Pero el pontífice reconoció que "hasta ahora se ha hecho poco" y anunció que él tiene "la humildad y la ambición" de llevar a cabo ese camino de la Iglesia hacia la modernidad. Respecto a los cambios que tiene previsto acometer, recordó cómo ha nombrado el Consejo de los ocho cardenales para que le aconsejen.

"No son cortesanos sino personas sabias, animadas por mis mismos sentimientos.
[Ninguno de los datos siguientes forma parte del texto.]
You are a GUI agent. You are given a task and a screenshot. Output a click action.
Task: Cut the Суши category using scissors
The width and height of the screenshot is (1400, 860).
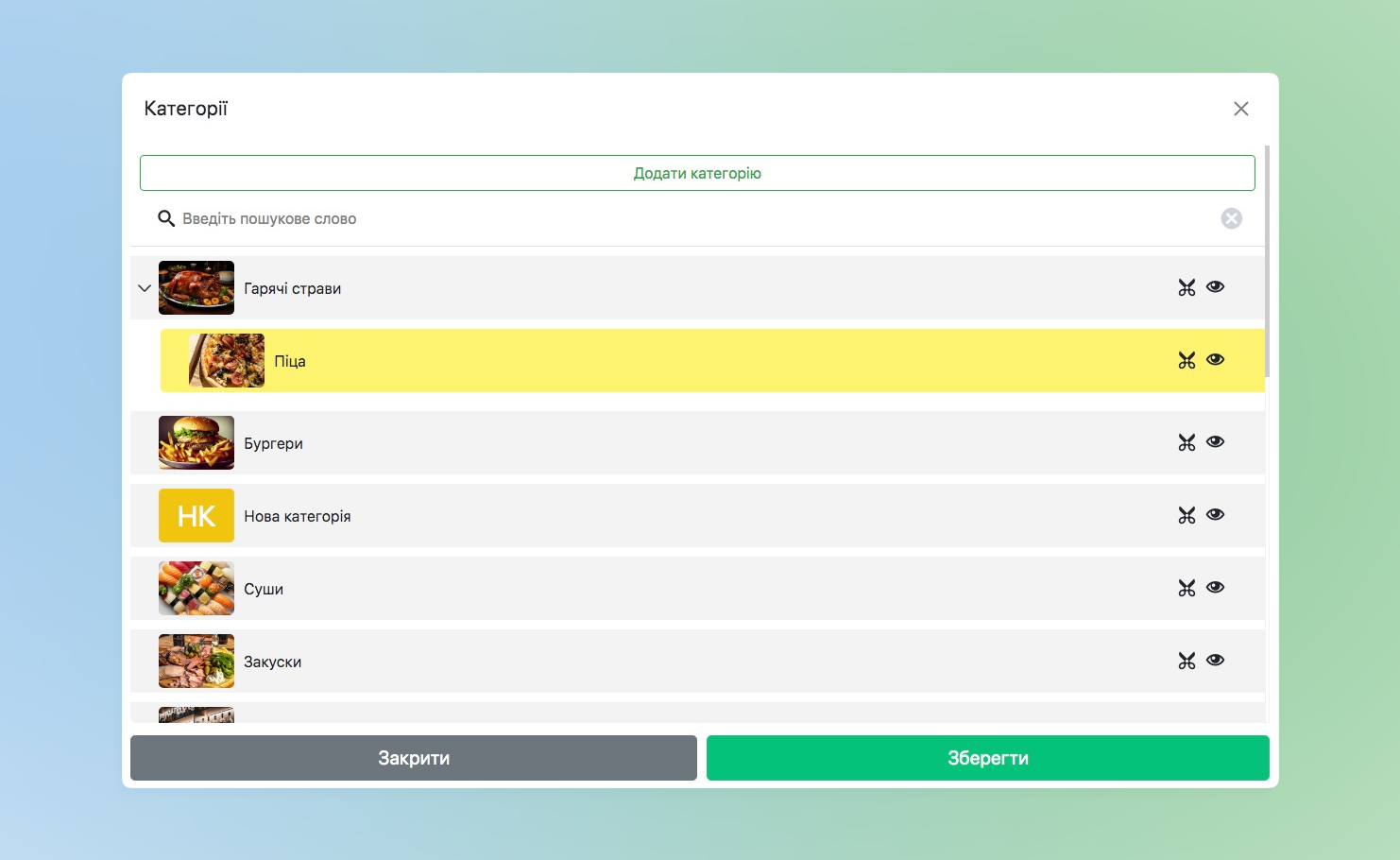[1187, 588]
Esto es el inicio de una Iglesia con una organización no sólo vertical sino también horizontal", destacó.

Durante la conversación con el fundador del rotativo, Eugenio Scalfari, Francisco bromeó al asegurar que cuando tiene delante un "clerical" también él se vuelve "anticlerical de golpe" y es que, explicó, "el clericalismo nada tiene que ver con el cristianismo y que San Pablo fue el primero que habló con los paganos, los creyentes de otras religiones".

Por otra parte, aseveró que la Iglesia "no se ocupará de política", pues "las instituciones políticas son laicas por definición y actúan en esferas diferentes". "La Iglesia no irá más allá de su deber de expresar y difundir sus valores, al menos mientras yo esté aquí", confirmó.

Critica el "liberalismo salvaje"

En la entrevista también se tocan asuntos de actualidad y Bergoglio consideró que "los grandes males que afligen el mundo son el desempleo de los jóvenes y la soledad en la que ha dejado a los viejos".

El papa también criticó el "liberalismo salvaje" que hace que "los fuertes se hagan más fuertes, los débiles más débiles y los excluidos más excluidos", y añadió que "se necesitan reglas de comportamiento y si fuera necesario también la intervención del Estado para corregir las desigualdades más intolerables".

En la entrevista, el papa habla de los santos de su experiencia religiosa y, aunque matizó que no se puede hacer una clasificación de preferidos "como si fueran futbolistas argentinos", los "más cercanos a su alma" son San Francisco y San Agustín.

Sobre la "vocación mística" de algunos santos, Bergoglio explicó que no cree que tenga esta vocación, aunque desveló como tras ser elegido papa y mientras esperaba antes de asomarse al balcón de la basílica de San Pedro cerró los ojos y dejó de sentir "el ansia y la emotividad".
 
"Una gran luz me invadió, duró sólo un momento aunque me pareció muchísimo tiempo. Luego la luz se disipó, yo me levante de golpe y me dirigí a la mesa donde estaban los cardenales para firmar el acto de aceptación. Y firme", relató.